#### Objective
Give the lines of the records below as a JSON list of strings, one string per line and with blank lines left out, starting at the line that contains "Image resolution: width=785" and ending at the line that contains "point(297,433)", with both of those lines included.
□ □ □ □ □
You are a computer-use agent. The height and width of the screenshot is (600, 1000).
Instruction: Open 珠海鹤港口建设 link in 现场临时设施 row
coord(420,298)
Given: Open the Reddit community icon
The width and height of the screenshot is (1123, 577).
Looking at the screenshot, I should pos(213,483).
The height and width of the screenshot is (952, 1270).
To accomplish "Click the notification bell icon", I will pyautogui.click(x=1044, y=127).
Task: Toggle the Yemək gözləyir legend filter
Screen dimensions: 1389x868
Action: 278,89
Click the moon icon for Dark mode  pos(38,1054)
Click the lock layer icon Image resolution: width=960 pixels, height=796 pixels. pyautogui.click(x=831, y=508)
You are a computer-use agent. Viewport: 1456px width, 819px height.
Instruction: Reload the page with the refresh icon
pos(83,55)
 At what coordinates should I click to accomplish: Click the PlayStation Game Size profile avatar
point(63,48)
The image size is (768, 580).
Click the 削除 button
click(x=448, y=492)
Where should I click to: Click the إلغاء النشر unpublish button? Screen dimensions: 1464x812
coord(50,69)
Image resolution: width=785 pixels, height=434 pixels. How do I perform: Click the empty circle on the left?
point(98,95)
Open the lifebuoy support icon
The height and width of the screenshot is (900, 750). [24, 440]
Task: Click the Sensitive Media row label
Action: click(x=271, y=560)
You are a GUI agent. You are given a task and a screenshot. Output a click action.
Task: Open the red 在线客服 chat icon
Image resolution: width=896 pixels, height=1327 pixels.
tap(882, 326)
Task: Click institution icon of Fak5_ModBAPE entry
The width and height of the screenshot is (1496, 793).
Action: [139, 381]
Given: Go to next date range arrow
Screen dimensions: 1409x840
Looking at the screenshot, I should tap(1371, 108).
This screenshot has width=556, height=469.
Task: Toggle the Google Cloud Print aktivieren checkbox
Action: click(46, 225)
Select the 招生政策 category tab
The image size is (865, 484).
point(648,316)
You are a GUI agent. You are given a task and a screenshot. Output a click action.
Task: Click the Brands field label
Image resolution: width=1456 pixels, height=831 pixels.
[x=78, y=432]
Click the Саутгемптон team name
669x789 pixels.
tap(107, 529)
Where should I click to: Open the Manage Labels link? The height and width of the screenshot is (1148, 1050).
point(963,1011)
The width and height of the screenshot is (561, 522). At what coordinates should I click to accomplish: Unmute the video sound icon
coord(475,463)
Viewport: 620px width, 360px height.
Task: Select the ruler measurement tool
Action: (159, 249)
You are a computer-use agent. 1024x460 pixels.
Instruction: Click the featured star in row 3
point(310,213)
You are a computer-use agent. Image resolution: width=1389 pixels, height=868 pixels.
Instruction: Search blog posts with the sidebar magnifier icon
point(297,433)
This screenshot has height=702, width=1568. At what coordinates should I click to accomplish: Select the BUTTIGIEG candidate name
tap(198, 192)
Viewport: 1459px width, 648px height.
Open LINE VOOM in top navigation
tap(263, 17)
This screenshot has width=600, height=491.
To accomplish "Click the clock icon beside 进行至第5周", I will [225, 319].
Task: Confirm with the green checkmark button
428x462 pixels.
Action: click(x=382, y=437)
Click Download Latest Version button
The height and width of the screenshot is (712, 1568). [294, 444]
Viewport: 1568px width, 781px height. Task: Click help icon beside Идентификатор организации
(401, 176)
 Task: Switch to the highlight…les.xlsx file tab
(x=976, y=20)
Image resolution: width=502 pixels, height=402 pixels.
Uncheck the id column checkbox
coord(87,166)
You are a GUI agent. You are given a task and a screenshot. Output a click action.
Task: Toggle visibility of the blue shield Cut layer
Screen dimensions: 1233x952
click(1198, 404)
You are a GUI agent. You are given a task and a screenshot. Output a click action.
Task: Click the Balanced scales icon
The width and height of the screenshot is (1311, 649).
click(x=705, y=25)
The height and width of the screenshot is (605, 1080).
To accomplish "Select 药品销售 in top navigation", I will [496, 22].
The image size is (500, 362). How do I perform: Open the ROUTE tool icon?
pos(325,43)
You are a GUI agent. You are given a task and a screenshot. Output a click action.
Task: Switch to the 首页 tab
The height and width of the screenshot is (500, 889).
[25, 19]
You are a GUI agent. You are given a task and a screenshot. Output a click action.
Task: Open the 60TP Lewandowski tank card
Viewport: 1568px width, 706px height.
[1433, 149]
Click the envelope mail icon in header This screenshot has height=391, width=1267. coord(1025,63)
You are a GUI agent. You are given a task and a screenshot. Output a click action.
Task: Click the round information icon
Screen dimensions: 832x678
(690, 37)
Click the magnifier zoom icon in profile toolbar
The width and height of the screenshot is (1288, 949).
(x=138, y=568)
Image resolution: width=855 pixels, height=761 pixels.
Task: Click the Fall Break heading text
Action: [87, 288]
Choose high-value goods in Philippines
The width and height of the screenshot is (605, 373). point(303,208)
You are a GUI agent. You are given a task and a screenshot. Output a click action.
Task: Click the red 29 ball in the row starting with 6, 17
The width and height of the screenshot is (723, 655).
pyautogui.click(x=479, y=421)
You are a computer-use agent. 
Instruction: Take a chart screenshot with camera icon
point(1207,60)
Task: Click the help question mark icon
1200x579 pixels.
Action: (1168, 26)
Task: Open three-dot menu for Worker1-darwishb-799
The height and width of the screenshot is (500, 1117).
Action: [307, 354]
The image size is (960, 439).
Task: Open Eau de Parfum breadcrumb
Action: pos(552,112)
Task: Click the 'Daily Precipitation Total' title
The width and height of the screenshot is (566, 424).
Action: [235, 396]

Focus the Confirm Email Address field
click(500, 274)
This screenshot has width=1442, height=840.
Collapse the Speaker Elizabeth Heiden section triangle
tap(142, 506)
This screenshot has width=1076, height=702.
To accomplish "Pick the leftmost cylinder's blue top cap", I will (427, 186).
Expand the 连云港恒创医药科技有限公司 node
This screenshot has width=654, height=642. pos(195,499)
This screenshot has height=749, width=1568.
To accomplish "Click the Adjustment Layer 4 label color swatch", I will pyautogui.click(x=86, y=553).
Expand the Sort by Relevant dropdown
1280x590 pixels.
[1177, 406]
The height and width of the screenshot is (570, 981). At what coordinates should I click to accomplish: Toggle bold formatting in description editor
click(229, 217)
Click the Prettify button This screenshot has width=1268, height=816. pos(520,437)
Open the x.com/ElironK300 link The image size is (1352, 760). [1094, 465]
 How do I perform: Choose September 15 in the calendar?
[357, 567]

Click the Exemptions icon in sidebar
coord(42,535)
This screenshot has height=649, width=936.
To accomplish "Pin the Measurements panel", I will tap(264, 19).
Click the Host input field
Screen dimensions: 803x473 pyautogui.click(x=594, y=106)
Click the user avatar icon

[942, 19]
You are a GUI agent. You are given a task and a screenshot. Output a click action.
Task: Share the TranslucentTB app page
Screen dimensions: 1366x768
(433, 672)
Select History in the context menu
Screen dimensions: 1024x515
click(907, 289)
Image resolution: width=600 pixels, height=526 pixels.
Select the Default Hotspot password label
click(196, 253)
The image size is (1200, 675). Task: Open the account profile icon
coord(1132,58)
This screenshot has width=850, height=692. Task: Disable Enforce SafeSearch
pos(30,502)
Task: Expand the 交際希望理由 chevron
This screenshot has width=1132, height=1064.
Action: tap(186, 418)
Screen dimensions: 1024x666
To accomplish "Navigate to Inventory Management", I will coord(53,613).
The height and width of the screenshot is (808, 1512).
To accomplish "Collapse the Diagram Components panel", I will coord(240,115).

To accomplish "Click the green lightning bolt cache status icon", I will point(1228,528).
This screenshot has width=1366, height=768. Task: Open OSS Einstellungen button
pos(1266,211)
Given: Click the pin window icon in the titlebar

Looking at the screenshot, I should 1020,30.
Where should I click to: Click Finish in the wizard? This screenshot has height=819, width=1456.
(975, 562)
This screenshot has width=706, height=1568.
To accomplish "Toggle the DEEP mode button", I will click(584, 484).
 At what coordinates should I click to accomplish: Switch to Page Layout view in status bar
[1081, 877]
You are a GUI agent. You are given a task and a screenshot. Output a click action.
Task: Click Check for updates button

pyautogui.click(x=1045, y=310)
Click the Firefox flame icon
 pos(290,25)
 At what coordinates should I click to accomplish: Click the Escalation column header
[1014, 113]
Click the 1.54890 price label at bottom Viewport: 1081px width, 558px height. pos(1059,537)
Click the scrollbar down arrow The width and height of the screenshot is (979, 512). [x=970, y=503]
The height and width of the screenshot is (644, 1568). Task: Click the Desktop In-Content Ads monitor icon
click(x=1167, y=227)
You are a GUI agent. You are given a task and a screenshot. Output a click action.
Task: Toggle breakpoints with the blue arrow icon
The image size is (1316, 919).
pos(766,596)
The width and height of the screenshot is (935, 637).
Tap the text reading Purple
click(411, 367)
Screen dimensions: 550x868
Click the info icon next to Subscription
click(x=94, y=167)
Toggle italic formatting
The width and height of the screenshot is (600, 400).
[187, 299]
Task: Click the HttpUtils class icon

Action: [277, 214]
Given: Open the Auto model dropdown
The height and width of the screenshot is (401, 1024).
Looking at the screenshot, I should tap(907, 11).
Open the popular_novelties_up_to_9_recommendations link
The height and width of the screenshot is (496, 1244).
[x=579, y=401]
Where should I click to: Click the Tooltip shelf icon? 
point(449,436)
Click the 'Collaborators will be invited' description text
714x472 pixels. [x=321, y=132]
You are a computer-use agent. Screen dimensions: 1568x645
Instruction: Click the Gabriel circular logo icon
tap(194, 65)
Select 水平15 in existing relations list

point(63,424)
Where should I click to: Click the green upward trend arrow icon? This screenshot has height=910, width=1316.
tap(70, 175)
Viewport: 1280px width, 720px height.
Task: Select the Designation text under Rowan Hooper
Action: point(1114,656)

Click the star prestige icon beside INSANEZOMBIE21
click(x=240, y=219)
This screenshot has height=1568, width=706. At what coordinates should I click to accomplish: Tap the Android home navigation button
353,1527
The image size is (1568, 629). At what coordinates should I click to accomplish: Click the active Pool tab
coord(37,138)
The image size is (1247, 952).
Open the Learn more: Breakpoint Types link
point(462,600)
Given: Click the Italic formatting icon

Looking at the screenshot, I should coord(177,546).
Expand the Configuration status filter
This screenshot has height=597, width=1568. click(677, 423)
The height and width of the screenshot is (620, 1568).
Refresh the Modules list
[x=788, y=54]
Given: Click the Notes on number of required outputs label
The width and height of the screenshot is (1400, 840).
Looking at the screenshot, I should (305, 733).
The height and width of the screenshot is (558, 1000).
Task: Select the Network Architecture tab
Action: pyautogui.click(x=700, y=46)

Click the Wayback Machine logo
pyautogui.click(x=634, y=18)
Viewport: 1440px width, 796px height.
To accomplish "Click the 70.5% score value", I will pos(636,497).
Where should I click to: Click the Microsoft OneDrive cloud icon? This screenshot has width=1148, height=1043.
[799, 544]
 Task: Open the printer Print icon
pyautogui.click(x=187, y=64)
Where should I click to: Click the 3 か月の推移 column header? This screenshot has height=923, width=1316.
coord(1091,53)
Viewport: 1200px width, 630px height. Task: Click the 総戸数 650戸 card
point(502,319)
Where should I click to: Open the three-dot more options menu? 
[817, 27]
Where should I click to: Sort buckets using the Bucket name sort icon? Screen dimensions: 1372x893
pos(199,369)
□ □ □ □ □
#### Task result
[
  "Image resolution: width=785 pixels, height=434 pixels. How do I perform: Click the empty circle on the left?",
  "point(98,95)",
  "Open the lifebuoy support icon",
  "The height and width of the screenshot is (900, 750). [24, 440]",
  "Task: Click the Sensitive Media row label",
  "Action: click(x=271, y=560)",
  "You are a GUI agent. You are given a task and a screenshot. Output a click action.",
  "Task: Open the red 在线客服 chat icon",
  "Image resolution: width=896 pixels, height=1327 pixels.",
  "tap(882, 326)",
  "Task: Click institution icon of Fak5_ModBAPE entry",
  "The width and height of the screenshot is (1496, 793).",
  "Action: [139, 381]",
  "Given: Go to next date range arrow",
  "Screen dimensions: 1409x840",
  "Looking at the screenshot, I should tap(1371, 108).",
  "This screenshot has width=556, height=469.",
  "Task: Toggle the Google Cloud Print aktivieren checkbox",
  "Action: click(46, 225)",
  "Select the 招生政策 category tab",
  "The image size is (865, 484).",
  "point(648,316)",
  "You are a GUI agent. You are given a task and a screenshot. Output a click action.",
  "Task: Click the Brands field label",
  "Image resolution: width=1456 pixels, height=831 pixels.",
  "[x=78, y=432]",
  "Click the Саутгемптон team name",
  "669x789 pixels.",
  "tap(107, 529)",
  "Where should I click to: Open the Manage Labels link? The height and width of the screenshot is (1148, 1050).",
  "point(963,1011)",
  "The width and height of the screenshot is (561, 522). At what coordinates should I click to accomplish: Unmute the video sound icon",
  "coord(475,463)",
  "Viewport: 620px width, 360px height.",
  "Task: Select the ruler measurement tool",
  "Action: (159, 249)",
  "You are a computer-use agent. 1024x460 pixels.",
  "Instruction: Click the featured star in row 3",
  "point(310,213)",
  "You are a computer-use agent. Image resolution: width=1389 pixels, height=868 pixels.",
  "Instruction: Search blog posts with the sidebar magnifier icon",
  "point(297,433)"
]